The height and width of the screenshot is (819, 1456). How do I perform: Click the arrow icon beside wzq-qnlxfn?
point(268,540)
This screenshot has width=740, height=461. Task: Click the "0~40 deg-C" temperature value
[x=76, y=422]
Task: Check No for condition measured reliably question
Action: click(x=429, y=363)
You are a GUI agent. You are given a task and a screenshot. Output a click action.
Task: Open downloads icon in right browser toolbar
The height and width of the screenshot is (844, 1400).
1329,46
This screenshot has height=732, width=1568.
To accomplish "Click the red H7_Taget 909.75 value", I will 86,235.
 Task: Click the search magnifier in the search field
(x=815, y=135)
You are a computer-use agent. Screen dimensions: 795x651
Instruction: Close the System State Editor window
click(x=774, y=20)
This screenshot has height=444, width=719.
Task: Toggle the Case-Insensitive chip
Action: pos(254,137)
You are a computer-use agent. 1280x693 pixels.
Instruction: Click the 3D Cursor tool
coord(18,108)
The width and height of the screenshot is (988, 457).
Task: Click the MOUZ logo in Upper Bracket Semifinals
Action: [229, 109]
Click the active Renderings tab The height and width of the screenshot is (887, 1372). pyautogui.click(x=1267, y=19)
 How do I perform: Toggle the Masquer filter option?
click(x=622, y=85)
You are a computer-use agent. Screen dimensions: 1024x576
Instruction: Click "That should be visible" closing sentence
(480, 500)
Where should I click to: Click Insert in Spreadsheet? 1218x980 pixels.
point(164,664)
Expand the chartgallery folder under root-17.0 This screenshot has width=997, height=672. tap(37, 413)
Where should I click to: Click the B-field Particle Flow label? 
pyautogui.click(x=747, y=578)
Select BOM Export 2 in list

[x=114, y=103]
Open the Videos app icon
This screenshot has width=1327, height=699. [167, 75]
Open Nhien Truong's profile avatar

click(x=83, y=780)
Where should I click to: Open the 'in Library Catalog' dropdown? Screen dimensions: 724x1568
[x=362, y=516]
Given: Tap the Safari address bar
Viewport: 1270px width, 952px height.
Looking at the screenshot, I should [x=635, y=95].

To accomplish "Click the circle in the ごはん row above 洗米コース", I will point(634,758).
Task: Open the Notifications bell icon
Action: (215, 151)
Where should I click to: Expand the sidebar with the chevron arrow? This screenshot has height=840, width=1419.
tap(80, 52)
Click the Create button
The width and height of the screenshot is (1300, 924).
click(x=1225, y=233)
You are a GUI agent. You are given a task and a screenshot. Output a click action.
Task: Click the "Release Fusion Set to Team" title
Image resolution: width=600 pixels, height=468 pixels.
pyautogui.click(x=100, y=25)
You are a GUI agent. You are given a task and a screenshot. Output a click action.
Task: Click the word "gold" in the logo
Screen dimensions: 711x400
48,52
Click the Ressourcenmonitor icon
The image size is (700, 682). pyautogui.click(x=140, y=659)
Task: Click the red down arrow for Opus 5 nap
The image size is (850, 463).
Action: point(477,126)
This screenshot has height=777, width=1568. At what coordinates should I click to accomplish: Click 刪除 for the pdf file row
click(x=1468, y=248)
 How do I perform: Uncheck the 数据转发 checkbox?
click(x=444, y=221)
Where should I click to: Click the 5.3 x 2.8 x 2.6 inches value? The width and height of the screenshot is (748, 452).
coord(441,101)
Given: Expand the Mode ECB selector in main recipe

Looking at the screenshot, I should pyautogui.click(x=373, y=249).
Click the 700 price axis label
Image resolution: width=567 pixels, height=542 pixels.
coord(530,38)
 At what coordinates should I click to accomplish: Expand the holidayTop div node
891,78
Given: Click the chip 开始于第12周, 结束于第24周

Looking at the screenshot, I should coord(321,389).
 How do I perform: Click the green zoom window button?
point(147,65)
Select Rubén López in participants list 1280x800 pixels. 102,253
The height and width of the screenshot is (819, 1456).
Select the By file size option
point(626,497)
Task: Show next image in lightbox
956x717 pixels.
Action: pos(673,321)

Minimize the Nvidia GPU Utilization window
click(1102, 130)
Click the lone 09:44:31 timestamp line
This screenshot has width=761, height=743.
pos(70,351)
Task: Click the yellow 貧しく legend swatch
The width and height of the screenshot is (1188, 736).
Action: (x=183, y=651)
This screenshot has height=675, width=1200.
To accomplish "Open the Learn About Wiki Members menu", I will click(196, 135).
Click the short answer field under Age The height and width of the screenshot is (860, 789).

· · · · · · ·

Please print all of the entries above again, word for word, keeping every line as it stands.

* [REPLY]
The height and width of the screenshot is (819, 1456). How do I perform: Click the arrow icon beside wzq-qnlxfn?
point(268,540)
This screenshot has width=740, height=461. Task: Click the "0~40 deg-C" temperature value
[x=76, y=422]
Task: Check No for condition measured reliably question
Action: click(x=429, y=363)
You are a GUI agent. You are given a task and a screenshot. Output a click action.
Task: Open downloads icon in right browser toolbar
The height and width of the screenshot is (844, 1400).
1329,46
This screenshot has height=732, width=1568.
To accomplish "Click the red H7_Taget 909.75 value", I will 86,235.
 Task: Click the search magnifier in the search field
(x=815, y=135)
You are a computer-use agent. Screen dimensions: 795x651
Instruction: Close the System State Editor window
click(x=774, y=20)
This screenshot has height=444, width=719.
Task: Toggle the Case-Insensitive chip
Action: pos(254,137)
You are a computer-use agent. 1280x693 pixels.
Instruction: Click the 3D Cursor tool
coord(18,108)
The width and height of the screenshot is (988, 457).
Task: Click the MOUZ logo in Upper Bracket Semifinals
Action: [229, 109]
Click the active Renderings tab The height and width of the screenshot is (887, 1372). pyautogui.click(x=1267, y=19)
 How do I perform: Toggle the Masquer filter option?
click(x=622, y=85)
You are a computer-use agent. Screen dimensions: 1024x576
Instruction: Click "That should be visible" closing sentence
(480, 500)
Where should I click to: Click Insert in Spreadsheet? 1218x980 pixels.
point(164,664)
Expand the chartgallery folder under root-17.0 This screenshot has width=997, height=672. tap(37, 413)
Where should I click to: Click the B-field Particle Flow label? 
pyautogui.click(x=747, y=578)
Select BOM Export 2 in list

[x=114, y=103]
Open the Videos app icon
This screenshot has width=1327, height=699. [167, 75]
Open Nhien Truong's profile avatar

click(x=83, y=780)
Where should I click to: Open the 'in Library Catalog' dropdown? Screen dimensions: 724x1568
[x=362, y=516]
Given: Tap the Safari address bar
Viewport: 1270px width, 952px height.
Looking at the screenshot, I should [x=635, y=95].

To accomplish "Click the circle in the ごはん row above 洗米コース", I will point(634,758).
Task: Open the Notifications bell icon
Action: (215, 151)
Where should I click to: Expand the sidebar with the chevron arrow? This screenshot has height=840, width=1419.
tap(80, 52)
Click the Create button
The width and height of the screenshot is (1300, 924).
click(x=1225, y=233)
You are a GUI agent. You are given a task and a screenshot. Output a click action.
Task: Click the "Release Fusion Set to Team" title
Image resolution: width=600 pixels, height=468 pixels.
pyautogui.click(x=100, y=25)
You are a GUI agent. You are given a task and a screenshot. Output a click action.
Task: Click the word "gold" in the logo
Screen dimensions: 711x400
48,52
Click the Ressourcenmonitor icon
The image size is (700, 682). pyautogui.click(x=140, y=659)
Task: Click the red down arrow for Opus 5 nap
The image size is (850, 463).
Action: point(477,126)
This screenshot has height=777, width=1568. At what coordinates should I click to accomplish: Click 刪除 for the pdf file row
click(x=1468, y=248)
 How do I perform: Uncheck the 数据转发 checkbox?
click(x=444, y=221)
Where should I click to: Click the 5.3 x 2.8 x 2.6 inches value? The width and height of the screenshot is (748, 452).
coord(441,101)
Given: Expand the Mode ECB selector in main recipe

Looking at the screenshot, I should pyautogui.click(x=373, y=249).
Click the 700 price axis label
Image resolution: width=567 pixels, height=542 pixels.
coord(530,38)
 At what coordinates should I click to accomplish: Expand the holidayTop div node
891,78
Given: Click the chip 开始于第12周, 结束于第24周

Looking at the screenshot, I should coord(321,389).
 How do I perform: Click the green zoom window button?
point(147,65)
Select Rubén López in participants list 1280x800 pixels. 102,253
The height and width of the screenshot is (819, 1456).
Select the By file size option
point(626,497)
Task: Show next image in lightbox
956x717 pixels.
Action: pos(673,321)

Minimize the Nvidia GPU Utilization window
click(1102, 130)
Click the lone 09:44:31 timestamp line
This screenshot has width=761, height=743.
pos(70,351)
Task: Click the yellow 貧しく legend swatch
The width and height of the screenshot is (1188, 736).
Action: (x=183, y=651)
This screenshot has height=675, width=1200.
To accomplish "Open the Learn About Wiki Members menu", I will click(196, 135).
Click the short answer field under Age The height and width of the screenshot is (860, 789).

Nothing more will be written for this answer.